Supplied text:
((

St. Patrick icon is by Hamish Burgess. Visit his Maui Celtic site for more St. Patrick history and legends

“Patrick understood the people…there is no shortcut to understanding the people” – George G. Hunter III

St. Patrick’s character and personality are largely lost in the unwritten words by or about him from his own time. But whoever he actually was, certain details about his ministry in Ireland in the fifth century have led him to represent an alternative approach to mission in the church. One that I believe we are desperate for. In his book, The Celtic Way of Evangelism, George Hunter pieces together a largely positive view of this popular saint and suggests that the way he engaged a culture different from his own can serve as a corrective to the way we think about evangelism today. 

For the vast majority of Christian history in the West, let’s say from the third century until today, the church’s understanding of mission and evangelism has been infected by an assumption that I believe is anti-christ. That assumption says, in effect, “if someone is to be a part of my faith family, they must also share my culture.” I see the fruit of this mentality everywhere. It’s one of the primary reasons Christian churches in America are some of the most racially segregated places in our society. It serves as a foundation for the otherwise nonsensical hatred that exists between many white evangelicals in America and their brothers and sisters in Christ of color who tend to vote differently than they do or immigrants (who are largely Christian) who are crossing our southern border.

))

Apply what you read:
**1)** Answer these from the text on St. Patrick and mission:
(a) Who made the St. Patrick icon?
(b) What is the title of George Hunter's book?
(c) From what century does the author say the assumption about faith and culture has shaped Western mission?
**2)** Pick up the essay on St. Patrick and mission after its final sentence and carry it forward in the same voice.

Record set:
((

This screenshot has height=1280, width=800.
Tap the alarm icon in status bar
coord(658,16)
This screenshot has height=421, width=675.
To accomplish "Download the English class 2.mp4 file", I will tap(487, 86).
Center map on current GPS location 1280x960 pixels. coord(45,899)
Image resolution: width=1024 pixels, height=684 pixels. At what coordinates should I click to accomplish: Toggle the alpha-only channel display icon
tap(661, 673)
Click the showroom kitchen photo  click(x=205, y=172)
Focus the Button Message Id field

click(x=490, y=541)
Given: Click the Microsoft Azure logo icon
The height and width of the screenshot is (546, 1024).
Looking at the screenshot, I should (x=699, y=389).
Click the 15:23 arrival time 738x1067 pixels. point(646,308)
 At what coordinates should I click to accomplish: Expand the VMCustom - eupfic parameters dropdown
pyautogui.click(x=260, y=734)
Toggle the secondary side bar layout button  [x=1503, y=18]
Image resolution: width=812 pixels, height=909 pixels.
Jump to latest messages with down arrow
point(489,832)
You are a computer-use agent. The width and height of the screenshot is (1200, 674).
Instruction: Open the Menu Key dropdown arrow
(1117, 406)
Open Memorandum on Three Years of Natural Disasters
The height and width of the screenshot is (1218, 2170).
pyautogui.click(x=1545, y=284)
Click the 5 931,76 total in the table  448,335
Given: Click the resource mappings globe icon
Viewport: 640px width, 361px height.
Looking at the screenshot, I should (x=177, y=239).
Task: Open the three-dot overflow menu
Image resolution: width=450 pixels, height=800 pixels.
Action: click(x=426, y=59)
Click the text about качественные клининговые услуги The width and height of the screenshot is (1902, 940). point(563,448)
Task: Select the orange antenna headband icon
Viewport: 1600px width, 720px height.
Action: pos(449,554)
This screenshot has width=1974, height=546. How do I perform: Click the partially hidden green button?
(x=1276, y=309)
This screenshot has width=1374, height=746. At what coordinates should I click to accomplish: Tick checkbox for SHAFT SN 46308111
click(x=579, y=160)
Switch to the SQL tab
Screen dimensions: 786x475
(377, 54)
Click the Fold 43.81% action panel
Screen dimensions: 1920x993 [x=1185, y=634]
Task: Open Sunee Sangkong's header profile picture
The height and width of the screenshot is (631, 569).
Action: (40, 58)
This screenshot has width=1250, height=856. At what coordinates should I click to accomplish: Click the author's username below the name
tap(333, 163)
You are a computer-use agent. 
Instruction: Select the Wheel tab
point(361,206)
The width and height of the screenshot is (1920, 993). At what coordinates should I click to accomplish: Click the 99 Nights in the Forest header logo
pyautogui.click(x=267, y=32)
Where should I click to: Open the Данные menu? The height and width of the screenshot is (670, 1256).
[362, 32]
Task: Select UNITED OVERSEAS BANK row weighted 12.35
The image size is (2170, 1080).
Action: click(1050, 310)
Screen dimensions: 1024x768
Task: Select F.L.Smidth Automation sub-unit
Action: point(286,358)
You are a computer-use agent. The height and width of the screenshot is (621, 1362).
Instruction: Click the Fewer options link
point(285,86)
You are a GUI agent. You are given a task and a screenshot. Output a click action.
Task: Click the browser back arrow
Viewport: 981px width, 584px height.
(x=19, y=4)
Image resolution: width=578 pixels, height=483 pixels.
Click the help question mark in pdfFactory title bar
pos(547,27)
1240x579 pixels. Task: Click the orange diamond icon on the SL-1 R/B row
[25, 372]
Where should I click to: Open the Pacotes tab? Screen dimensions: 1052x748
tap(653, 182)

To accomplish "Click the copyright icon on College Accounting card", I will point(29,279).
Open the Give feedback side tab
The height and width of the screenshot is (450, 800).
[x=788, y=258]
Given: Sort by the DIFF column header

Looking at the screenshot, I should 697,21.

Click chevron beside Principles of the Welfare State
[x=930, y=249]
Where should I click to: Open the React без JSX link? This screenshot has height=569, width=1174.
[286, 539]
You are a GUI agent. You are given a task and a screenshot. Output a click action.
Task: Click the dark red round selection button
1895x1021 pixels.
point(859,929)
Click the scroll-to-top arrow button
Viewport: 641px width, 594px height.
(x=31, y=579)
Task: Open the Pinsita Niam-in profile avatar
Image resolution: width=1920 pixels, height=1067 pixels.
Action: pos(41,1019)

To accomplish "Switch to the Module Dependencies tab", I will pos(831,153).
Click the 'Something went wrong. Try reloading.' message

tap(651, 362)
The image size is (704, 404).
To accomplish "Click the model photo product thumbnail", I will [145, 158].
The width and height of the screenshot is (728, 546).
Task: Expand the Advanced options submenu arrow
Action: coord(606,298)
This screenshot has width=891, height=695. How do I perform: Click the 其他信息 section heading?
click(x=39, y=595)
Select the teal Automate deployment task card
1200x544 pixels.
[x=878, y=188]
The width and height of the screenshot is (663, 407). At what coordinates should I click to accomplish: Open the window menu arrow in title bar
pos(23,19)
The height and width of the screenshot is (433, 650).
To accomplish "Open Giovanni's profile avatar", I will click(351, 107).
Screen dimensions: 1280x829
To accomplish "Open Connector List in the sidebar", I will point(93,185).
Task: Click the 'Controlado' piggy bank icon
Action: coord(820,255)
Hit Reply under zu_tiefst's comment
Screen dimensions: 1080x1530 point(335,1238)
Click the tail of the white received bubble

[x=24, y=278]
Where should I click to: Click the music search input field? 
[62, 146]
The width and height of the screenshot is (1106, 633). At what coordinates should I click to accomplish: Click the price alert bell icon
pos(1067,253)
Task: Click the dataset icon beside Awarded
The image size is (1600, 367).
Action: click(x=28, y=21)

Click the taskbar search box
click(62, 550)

))

Your written answers:
**1)**
(a) Hamish Burgess
(b) The Celtic Way of Evangelism
(c) The third century

**2)**
What this assumption misses is that I might learn and move toward wholeness myself through a listening and humble relationship as I come to understand the one who is unlike me. And that in coming to understand someone who doesn’t share my culture, I might come to know how God is already at work, particularly in ways that are beyond my limited experience and position, particularly in ways that are key to my own wholeness. 

Hunter’s research has led him to believe that the major difference between Patrick’s starting point of evangelism and mission was that he “understood the people” he was sent to. It seems that most of the christian view of mission and evangelism has lost the holy pursuit of understanding the one who is not like me. We are more interested in winning a culture war against them or converting them to our position than in understanding them. And understanding people is not something we can fast-forward through or do without entering transformation ourselves. It takes major commitment to listen and question deeply held assumptions, it takes a posture of curiosity and humility, and it takes the choice to be uncomfortable. Above all it takes the courage to enter the world and culture of the one who is not like me where I am invited to instead of demanding that they enter mine (this, by the way, is what true mission means).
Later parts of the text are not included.